> **Task to complete**
Below are records; output exactly the lines from the one with "Task: Expand the More dropdown menu" through their final line.
START Data to examine
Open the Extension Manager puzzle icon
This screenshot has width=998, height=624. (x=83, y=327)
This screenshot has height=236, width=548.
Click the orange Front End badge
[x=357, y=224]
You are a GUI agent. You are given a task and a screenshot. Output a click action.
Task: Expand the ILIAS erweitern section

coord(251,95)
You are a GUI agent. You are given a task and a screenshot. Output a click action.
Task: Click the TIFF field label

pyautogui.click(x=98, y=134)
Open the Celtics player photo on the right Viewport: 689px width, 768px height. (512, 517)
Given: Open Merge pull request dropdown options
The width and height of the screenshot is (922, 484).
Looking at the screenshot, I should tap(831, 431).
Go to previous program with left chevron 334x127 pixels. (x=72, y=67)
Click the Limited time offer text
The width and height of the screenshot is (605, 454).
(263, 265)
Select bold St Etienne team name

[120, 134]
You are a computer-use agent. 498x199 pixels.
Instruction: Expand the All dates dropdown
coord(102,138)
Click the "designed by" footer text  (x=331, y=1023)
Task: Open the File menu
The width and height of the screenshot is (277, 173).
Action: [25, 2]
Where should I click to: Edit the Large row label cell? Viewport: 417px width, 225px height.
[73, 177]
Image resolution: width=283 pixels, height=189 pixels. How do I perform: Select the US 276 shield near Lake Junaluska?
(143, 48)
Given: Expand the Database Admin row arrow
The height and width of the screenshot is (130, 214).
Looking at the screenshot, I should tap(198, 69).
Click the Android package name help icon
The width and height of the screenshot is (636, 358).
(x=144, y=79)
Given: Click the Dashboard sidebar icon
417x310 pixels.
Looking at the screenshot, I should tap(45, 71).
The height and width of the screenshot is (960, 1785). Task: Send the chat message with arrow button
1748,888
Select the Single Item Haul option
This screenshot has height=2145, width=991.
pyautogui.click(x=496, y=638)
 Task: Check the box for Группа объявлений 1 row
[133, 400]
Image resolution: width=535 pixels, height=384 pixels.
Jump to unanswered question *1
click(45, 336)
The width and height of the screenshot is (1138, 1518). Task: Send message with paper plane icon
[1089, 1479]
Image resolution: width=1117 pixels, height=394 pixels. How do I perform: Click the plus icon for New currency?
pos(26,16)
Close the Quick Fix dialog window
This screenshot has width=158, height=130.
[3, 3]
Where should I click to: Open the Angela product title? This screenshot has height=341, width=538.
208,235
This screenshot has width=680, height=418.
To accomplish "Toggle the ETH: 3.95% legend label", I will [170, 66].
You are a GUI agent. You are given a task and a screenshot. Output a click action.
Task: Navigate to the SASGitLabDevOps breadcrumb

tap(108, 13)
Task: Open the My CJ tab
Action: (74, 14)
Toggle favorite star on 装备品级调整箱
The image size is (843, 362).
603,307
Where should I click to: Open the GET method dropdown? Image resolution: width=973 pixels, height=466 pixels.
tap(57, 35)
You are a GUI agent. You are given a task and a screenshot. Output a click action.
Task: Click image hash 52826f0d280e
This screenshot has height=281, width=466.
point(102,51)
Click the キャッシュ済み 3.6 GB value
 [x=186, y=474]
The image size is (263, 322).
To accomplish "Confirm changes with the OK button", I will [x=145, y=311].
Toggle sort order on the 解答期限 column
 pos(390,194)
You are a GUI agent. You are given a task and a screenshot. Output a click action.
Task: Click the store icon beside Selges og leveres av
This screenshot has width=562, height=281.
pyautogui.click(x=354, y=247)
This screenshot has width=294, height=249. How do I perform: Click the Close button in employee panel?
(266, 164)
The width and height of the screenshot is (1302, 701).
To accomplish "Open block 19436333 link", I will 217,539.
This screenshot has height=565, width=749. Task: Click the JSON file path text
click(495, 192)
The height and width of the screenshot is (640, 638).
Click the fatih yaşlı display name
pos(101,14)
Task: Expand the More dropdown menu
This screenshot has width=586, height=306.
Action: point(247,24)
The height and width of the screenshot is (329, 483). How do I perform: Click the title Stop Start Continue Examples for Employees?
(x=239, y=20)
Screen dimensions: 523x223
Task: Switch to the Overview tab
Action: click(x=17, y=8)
END Data to examine
> **Result of the exercise**
Task: Expand the More dropdown menu
This screenshot has width=586, height=306.
Action: point(247,24)
The height and width of the screenshot is (329, 483). How do I perform: Click the title Stop Start Continue Examples for Employees?
(x=239, y=20)
Screen dimensions: 523x223
Task: Switch to the Overview tab
Action: click(x=17, y=8)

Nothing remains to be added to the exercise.